● **Problem requirements**: Report each line of the entries that includes "Expand" by copying it.

^^^^^^^^

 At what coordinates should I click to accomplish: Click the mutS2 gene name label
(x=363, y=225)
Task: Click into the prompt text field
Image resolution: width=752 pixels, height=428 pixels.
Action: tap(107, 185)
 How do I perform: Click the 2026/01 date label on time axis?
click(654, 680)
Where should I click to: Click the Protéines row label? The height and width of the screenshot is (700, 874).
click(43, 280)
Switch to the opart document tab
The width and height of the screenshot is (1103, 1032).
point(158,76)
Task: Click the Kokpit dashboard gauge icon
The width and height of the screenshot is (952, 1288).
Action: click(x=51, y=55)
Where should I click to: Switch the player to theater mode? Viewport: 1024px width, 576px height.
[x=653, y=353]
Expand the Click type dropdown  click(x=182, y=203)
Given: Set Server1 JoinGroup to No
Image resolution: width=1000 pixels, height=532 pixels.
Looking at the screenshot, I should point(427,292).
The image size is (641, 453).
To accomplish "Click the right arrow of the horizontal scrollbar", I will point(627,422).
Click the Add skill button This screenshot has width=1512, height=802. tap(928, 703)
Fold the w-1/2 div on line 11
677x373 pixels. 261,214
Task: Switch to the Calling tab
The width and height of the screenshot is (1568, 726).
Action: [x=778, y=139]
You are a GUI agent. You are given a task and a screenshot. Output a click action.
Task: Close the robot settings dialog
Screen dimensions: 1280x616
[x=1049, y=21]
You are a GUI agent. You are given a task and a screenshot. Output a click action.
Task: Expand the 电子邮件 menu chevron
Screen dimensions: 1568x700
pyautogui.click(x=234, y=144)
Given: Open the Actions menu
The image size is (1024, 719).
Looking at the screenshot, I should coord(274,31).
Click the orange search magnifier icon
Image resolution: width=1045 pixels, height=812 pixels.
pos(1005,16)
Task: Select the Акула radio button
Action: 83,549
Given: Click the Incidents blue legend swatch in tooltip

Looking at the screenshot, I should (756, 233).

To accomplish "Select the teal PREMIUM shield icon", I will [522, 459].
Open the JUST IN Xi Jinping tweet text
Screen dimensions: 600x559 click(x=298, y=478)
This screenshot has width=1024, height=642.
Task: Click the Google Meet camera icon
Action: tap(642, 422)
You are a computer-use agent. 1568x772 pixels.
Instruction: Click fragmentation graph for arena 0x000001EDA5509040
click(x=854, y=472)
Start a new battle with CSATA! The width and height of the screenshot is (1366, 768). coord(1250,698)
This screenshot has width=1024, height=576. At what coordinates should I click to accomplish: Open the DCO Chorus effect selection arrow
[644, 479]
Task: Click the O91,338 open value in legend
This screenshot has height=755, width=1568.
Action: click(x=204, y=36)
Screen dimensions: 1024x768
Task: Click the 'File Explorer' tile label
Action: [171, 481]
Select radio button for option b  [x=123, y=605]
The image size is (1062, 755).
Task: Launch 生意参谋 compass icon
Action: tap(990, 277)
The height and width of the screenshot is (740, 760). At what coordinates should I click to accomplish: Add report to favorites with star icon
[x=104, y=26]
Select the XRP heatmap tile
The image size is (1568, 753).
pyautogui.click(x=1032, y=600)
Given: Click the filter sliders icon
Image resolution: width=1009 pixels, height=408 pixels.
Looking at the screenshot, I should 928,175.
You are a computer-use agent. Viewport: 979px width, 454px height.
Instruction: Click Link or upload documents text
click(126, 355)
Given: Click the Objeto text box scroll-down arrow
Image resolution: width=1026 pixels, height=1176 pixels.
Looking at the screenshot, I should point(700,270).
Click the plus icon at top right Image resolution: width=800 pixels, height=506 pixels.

^^^^^^^^

● **Result below**:
Expand the Click type dropdown  click(x=182, y=203)
Task: Expand the 电子邮件 menu chevron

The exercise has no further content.